__TEXTE À LIRE__:
La déchéance de nationalité se définit, à l'heure actuelle,  comme la sanction qui consiste à retirer à un individu qui l’avait acquise la nationalité française, en raison de son indignité ou de son manque de loyalisme. 

Cette mesure de défiance existe depuis l’abolition de l’esclavage en 1848 et a pris sa physionomie actuelle au cours de la Première Guerre Mondiale avec une loi de 1915. Depuis lors, elle a été maintenue dans son principe et est prévue aux articles 25 et 23-7 du Code civil.

L’article 25 du Code civil dispose :

« L'individu qui a acquis la qualité de français peut, par décret pris après avis conforme du Conseil d'Etat, être déchu de la nationalité française :

1° S'il est condamné pour un acte qualifié de crime ou délit constituant une atteinte aux intérêts fondamentaux de la nation ;

2° S'il est condamné pour un acte qualifié de crime ou délit prévu et réprimé par le chapitre II du titre III du livre IV du code pénal ;

3° S'il est condamné pour s'être soustrait aux obligations résultant pour lui du code du service national ;

4° S'il s'est livré au profit d'un Etat étranger à des actes incompatibles avec la qualité de français et préjudiciables aux intérêts de la France ;

5° S'il a été condamné en France ou à l'étranger pour un acte qualifié de crime par la loi française et ayant entraîné une condamnation à une peine d'au moins cinq années d'emprisonnement. »

__EXTRAITS DES DONNÉES__:

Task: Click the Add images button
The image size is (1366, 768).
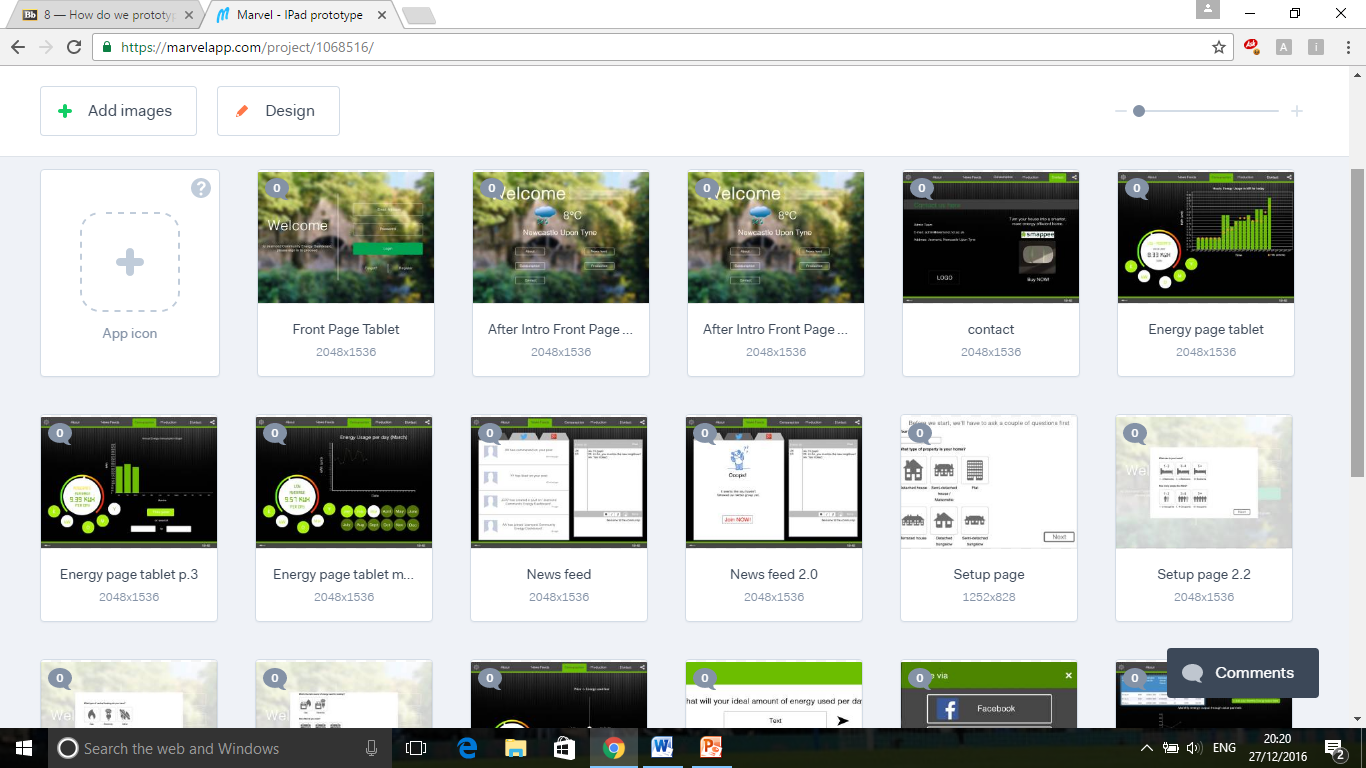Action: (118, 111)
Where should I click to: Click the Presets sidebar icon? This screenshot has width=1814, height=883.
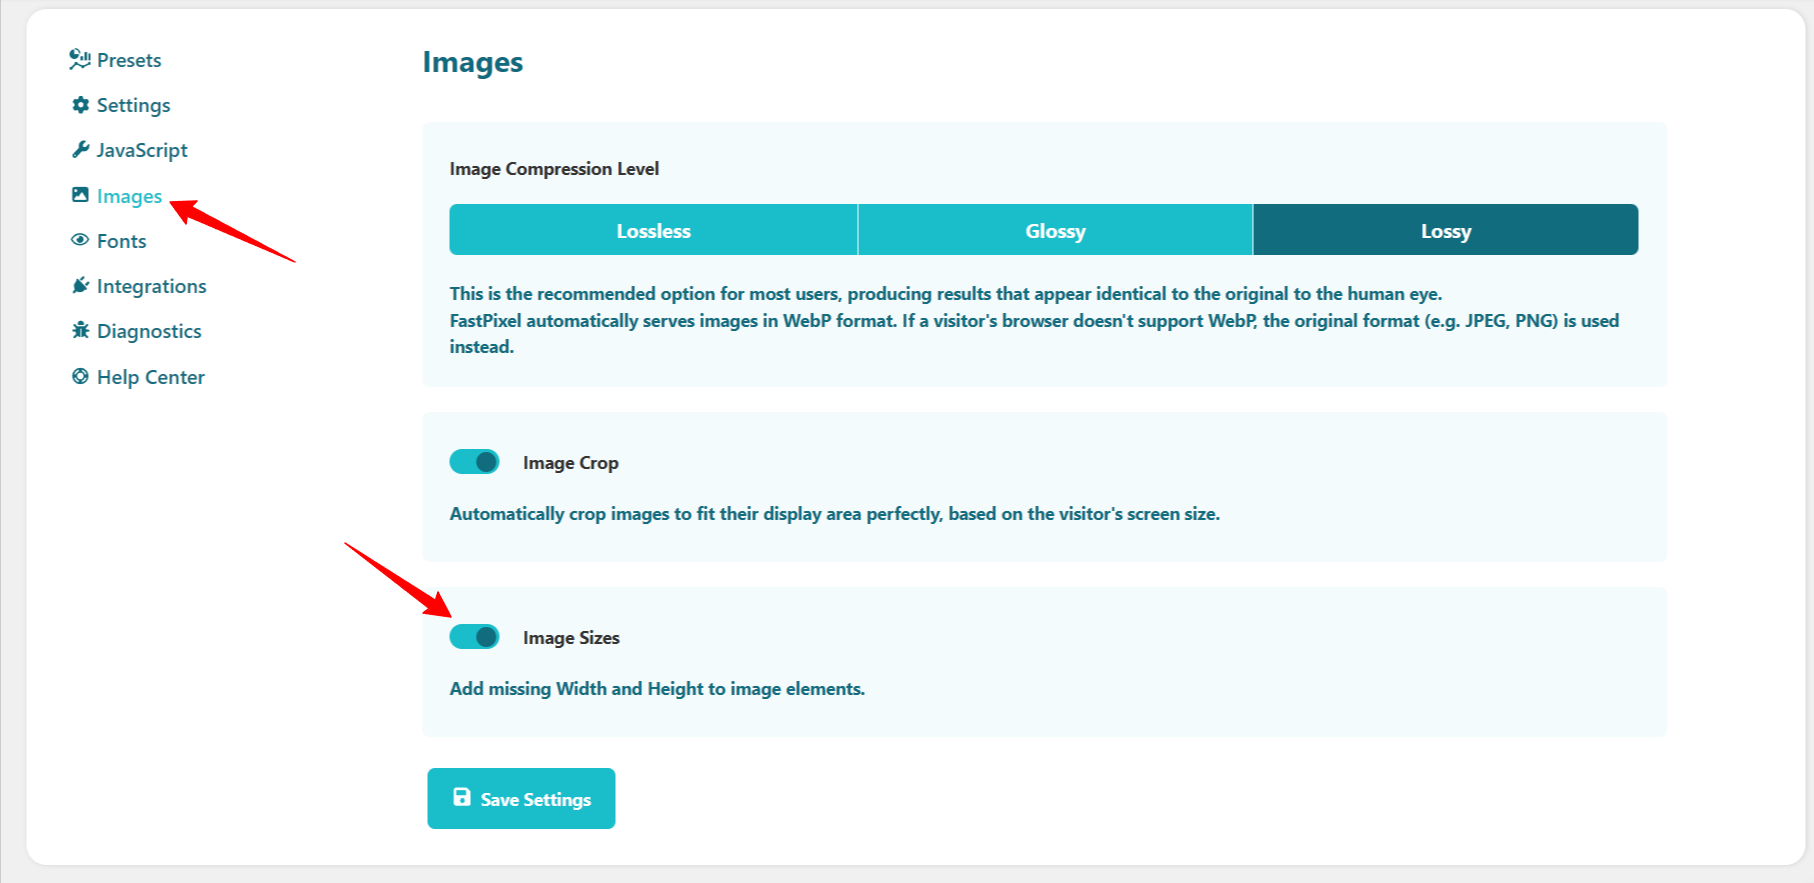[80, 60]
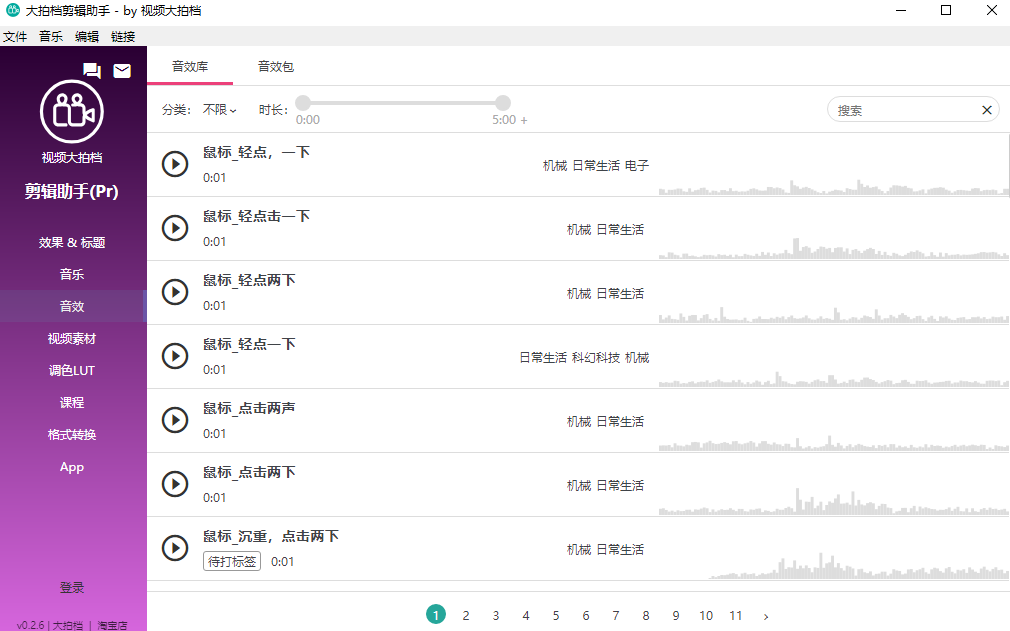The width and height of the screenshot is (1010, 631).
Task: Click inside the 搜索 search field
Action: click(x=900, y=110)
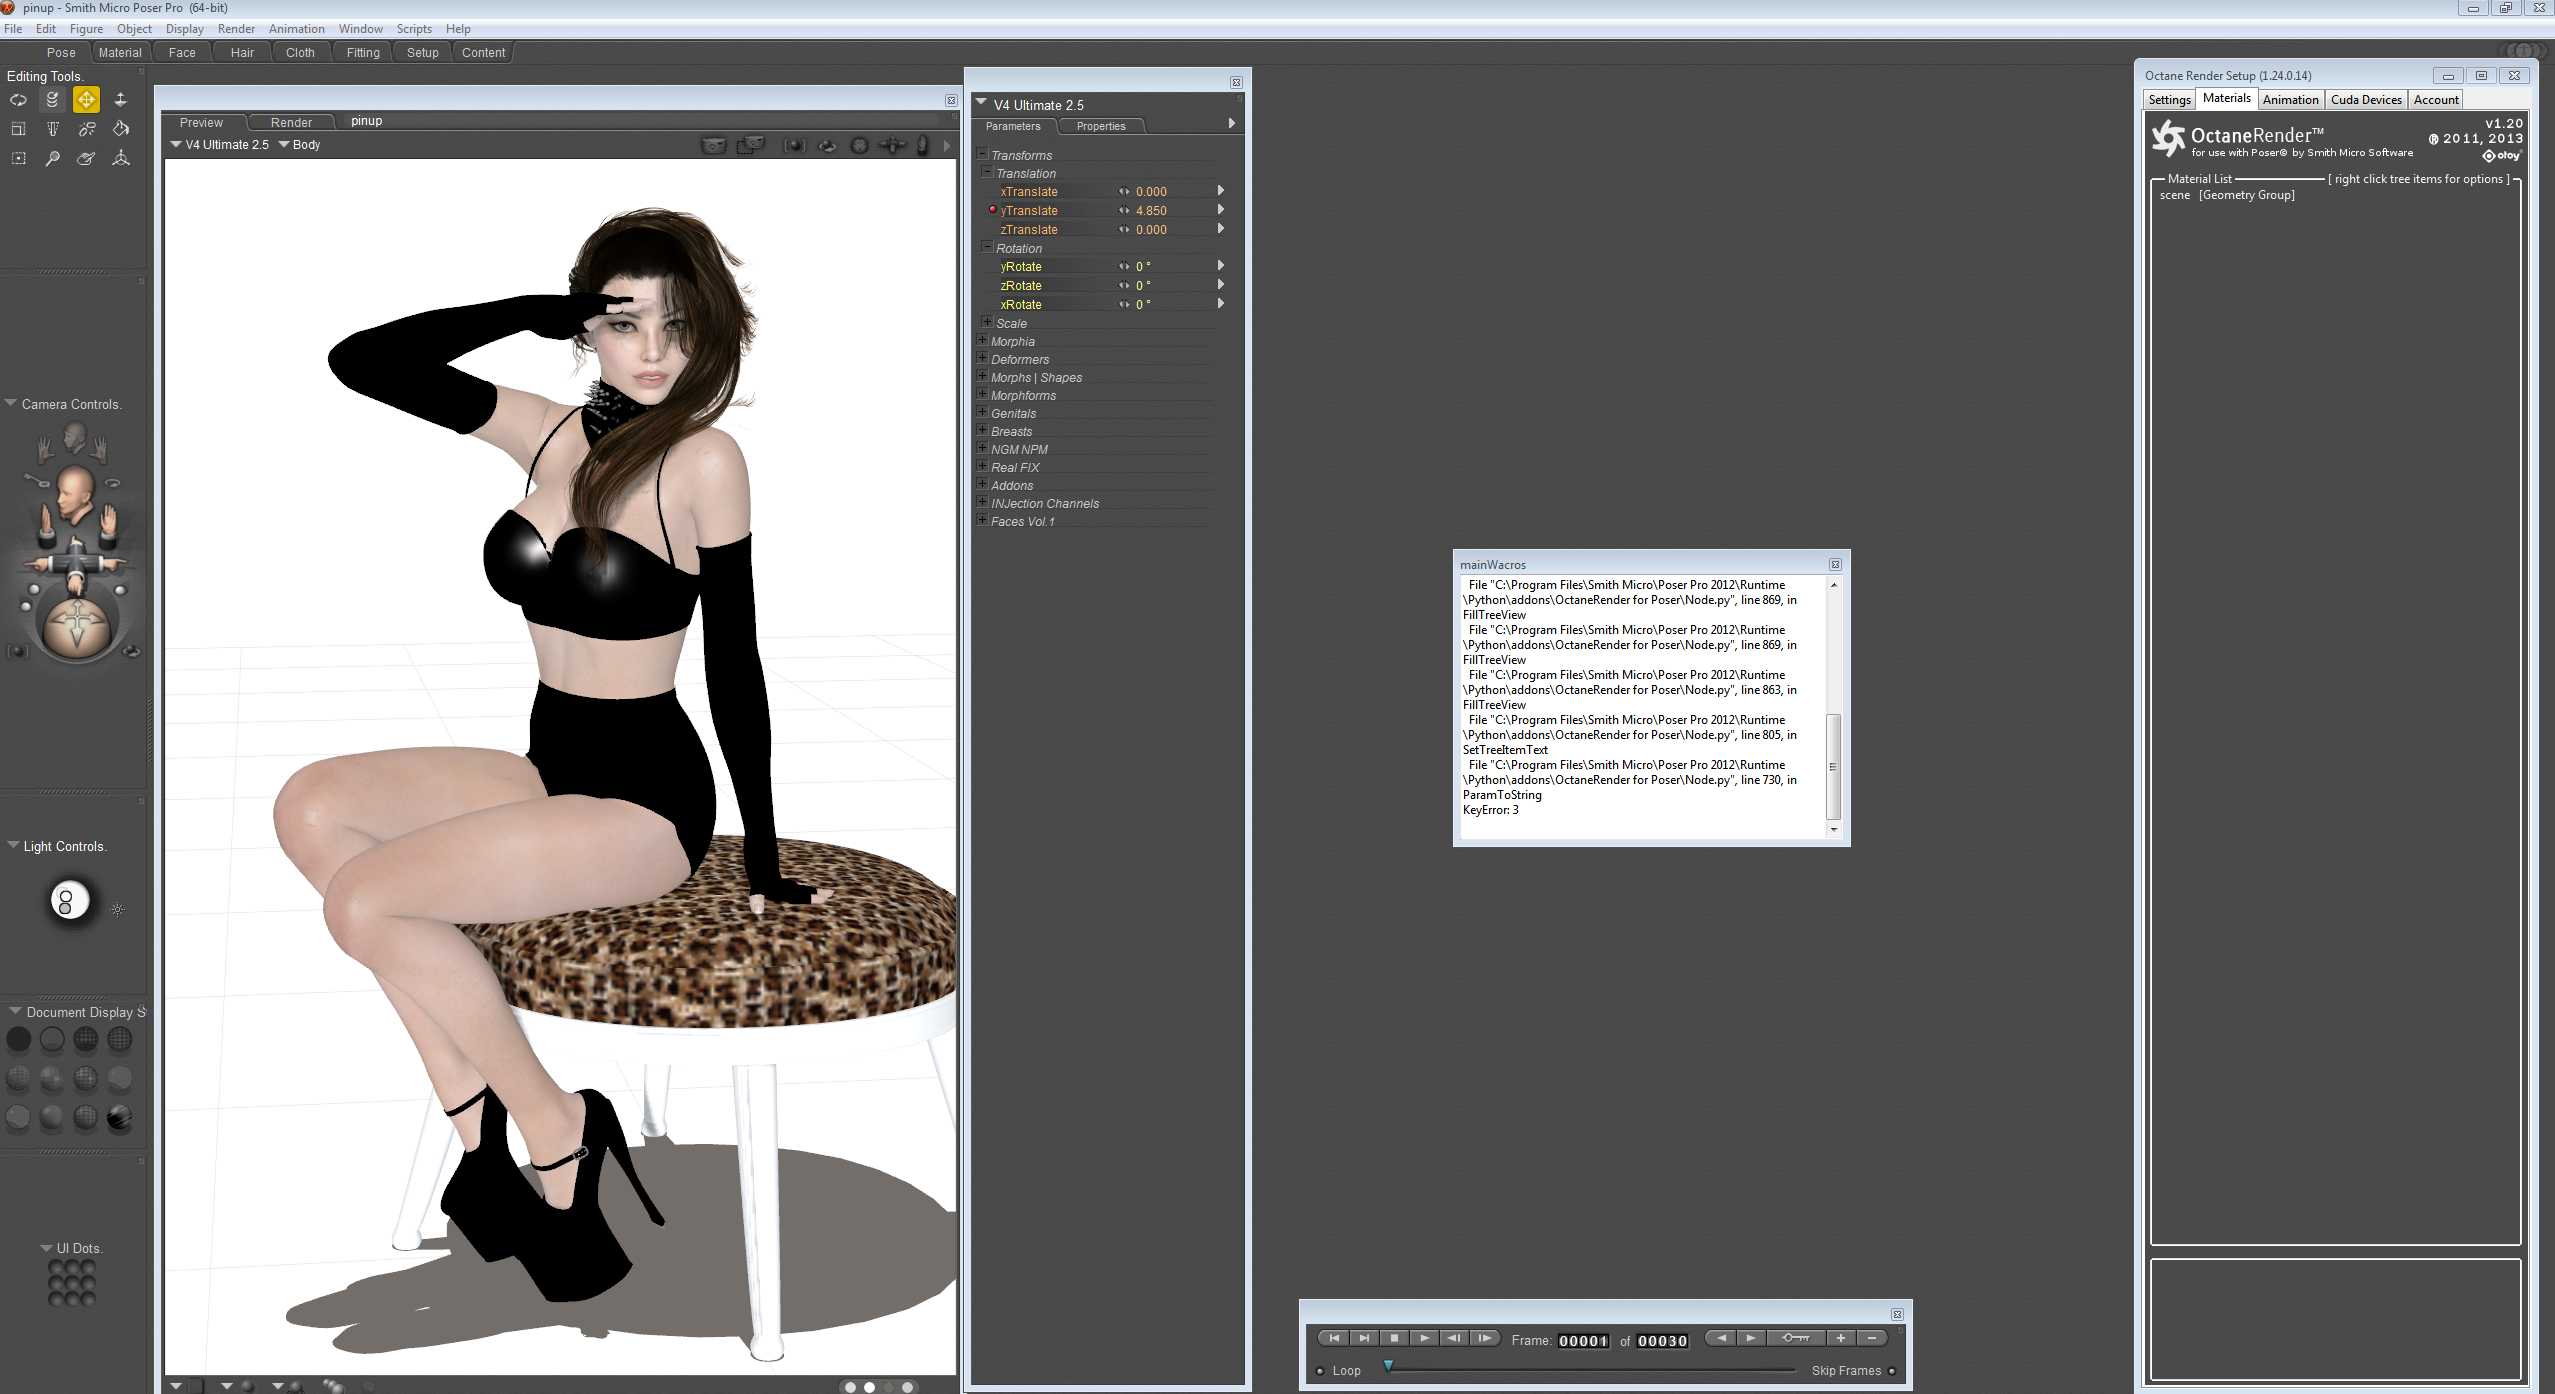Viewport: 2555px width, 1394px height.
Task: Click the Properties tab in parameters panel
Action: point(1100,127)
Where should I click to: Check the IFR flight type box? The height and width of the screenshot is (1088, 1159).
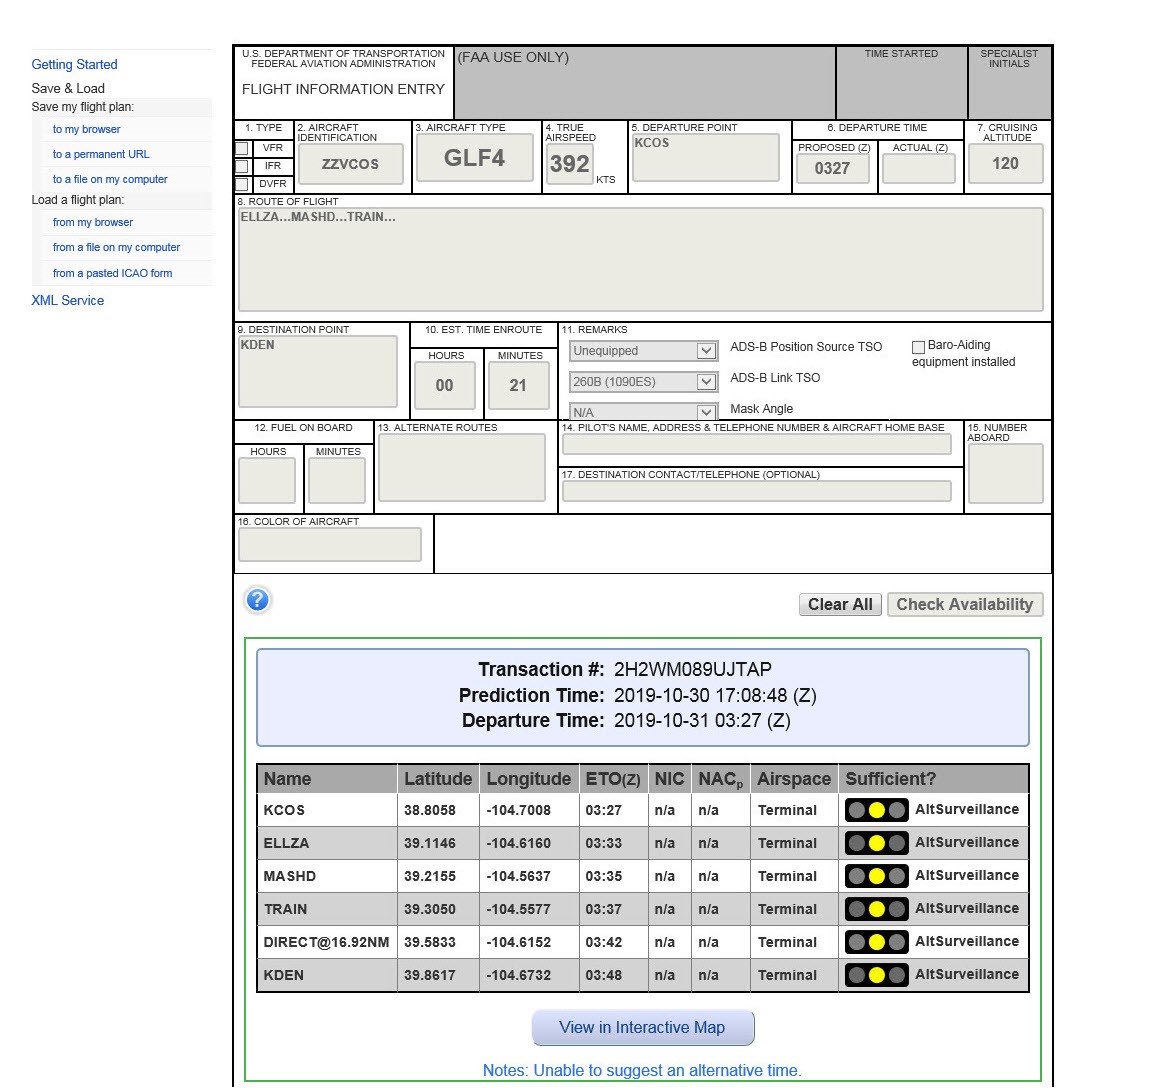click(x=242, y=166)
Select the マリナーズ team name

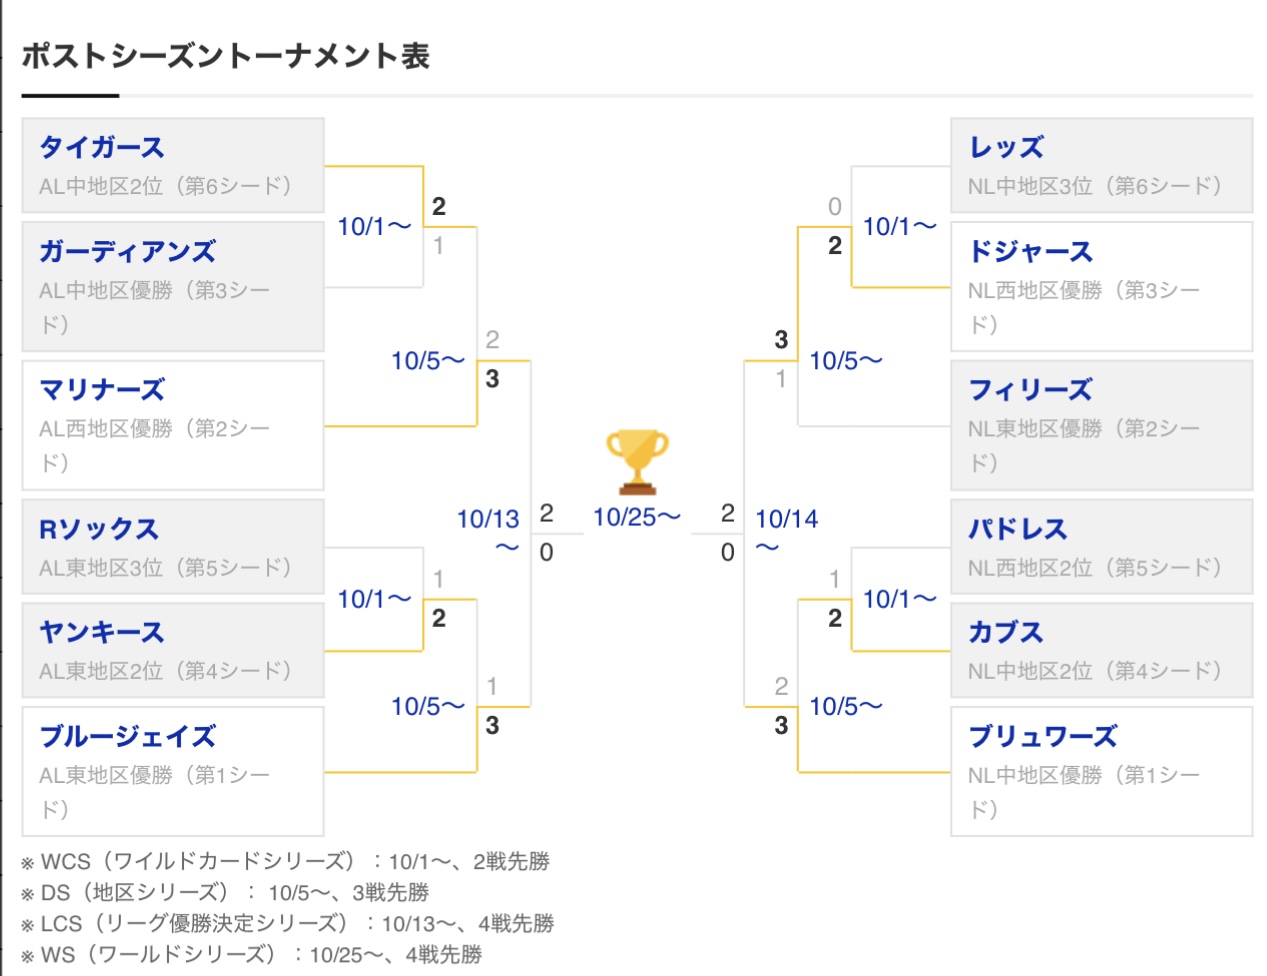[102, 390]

__SÉRIE D'EXERCICES__:
A – Répondez aux questions suivantes à partir du texte sur la déchéance de nationalité.
(i) Depuis quel événement cette mesure existe-t-elle ?
(ii) De quelle année date la loi qui lui a donné sa physionomie actuelle ?
(iii) Selon le 5° de l'article 25, quelle peine d'emprisonnement minimale la condamnation doit-elle avoir entraînée ?
B – Recopiez le passage du texte sur la déchéance de nationalité compris entre « La déchéance de » et « manque de loyalisme. », ces deux segments inclus.

__CORRIGÉ DES EXERCICES__:
A –
(i) Depuis l'abolition de l'esclavage en 1848.
(ii) De 1915.
(iii) Une peine d'au moins cinq années d'emprisonnement.

B –
La déchéance de nationalité se définit, à l'heure actuelle,  comme la sanction qui consiste à retirer à un individu qui l’avait acquise la nationalité française, en raison de son indignité ou de son manque de loyalisme.